“Un bel tacer non fu mai scritto”, così diceva un autore francese dell’800, Alphonse Daudet. A quante esternazioni si potrebbe applicare! A quanti “Tartarin de’ Cadibona”, pardon, de Tarragona…
Eppure, abbiamo appreso con rincrescimento delle dimissioni da Consigliere Comunale del Comune di Quiliano di Silvio Pirotto. Ovviamente si tratta di una scelta personale sulla quale non è consentita nessuna interferenza e che, forse, muove dalla necessità di terminare un rapporto per lui diventato scomodo.
Più confutabili, ci pare, sono invece le motivazioni addotte: la nuova Amministrazione, con i limiti oggettivi delle risorse disponibili, sta, come suo dovere, attuando gli indirizzi programmatici della lista “Impegno e progresso per Quiliano”, votati dalla netta maggioranza dei cittadini e condivisi da Pirotto fino al punto di decidere la propria candidatura nella lista stessa. Quindi oggi si tratta di costruire percorsi di attuazione e non programmi di governo che sono chiari ed erano da tutti condivisi. Resta comunque il rammarico per le dimissioni di un Consigliere che ha raccolto il voto di buon numero di cittadini di Quiliano soprattutto nella frazione di Cadibona e decide di non proseguire il ruolo per cui ha chiesto consenso.
Per quanto attiene la questione politica è indispensabile chiarire che la Segretaria del Circolo di Quiliano di Rifondazione Comunista non ha stabilito nessun accordo pre-elettorale con la lista “Impegno e Progresso per Quiliano” in riferimento a nomi di candidati da inserire in Giunta: correttamente ha subordinato la presenza in Giunta di un proprio iscritto al risultato elettorale e ha presentato due candidati facenti parte del suo partito. I risultati sono noti, Pirotto ha ottenuto 85 voti, Lavazelli ha ottenuto 140 voti.

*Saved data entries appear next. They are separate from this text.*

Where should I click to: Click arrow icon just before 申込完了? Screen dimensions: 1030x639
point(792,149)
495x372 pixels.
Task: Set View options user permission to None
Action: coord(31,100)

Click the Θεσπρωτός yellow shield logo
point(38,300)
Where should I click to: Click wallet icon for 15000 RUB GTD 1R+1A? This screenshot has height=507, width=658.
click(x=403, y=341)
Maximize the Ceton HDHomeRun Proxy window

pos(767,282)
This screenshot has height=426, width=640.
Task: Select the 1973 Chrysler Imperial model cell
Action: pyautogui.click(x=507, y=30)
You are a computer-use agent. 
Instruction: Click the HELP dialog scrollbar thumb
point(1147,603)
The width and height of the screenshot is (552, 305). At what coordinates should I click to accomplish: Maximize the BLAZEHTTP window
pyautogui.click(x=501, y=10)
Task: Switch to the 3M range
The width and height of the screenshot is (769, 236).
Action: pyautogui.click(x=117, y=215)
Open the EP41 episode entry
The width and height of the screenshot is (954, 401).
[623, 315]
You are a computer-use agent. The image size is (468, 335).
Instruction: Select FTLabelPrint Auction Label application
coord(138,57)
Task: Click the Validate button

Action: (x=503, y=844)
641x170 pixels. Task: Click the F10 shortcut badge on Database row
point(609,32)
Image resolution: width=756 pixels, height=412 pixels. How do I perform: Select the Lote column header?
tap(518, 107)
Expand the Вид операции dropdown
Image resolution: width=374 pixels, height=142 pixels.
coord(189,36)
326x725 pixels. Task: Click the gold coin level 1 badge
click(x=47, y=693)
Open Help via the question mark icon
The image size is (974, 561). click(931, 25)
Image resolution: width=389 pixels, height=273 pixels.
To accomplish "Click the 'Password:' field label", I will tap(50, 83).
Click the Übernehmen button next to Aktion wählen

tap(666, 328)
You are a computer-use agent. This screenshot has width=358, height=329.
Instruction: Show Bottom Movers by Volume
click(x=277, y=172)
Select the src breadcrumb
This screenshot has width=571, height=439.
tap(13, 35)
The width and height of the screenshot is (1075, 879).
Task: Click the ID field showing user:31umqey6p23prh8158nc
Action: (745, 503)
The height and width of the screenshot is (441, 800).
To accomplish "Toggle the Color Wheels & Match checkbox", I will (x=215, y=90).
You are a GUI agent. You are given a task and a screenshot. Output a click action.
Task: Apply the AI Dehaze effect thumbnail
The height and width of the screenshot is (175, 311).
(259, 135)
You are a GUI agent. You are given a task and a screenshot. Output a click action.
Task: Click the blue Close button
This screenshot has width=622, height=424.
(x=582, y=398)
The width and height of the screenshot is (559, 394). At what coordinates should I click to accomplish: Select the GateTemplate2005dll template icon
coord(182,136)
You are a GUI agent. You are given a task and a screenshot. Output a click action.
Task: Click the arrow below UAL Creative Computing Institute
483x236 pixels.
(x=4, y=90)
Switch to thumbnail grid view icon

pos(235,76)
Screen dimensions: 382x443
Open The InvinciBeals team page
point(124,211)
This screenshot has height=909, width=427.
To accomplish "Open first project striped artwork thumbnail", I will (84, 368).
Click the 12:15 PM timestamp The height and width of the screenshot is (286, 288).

Solo alla luce dei risultati, con l’approvazione del Circolo e soprattutto con grande rispetto per l’indicazione e le preferenze dei cittadini di Quiliano, è stato data priorità al nome di Pierluigi Lavazelli: sulla scorta delle indicazioni il Sindaco nelle sue esclusive competenze in materia ha deciso chi doveva entrare in Giunta.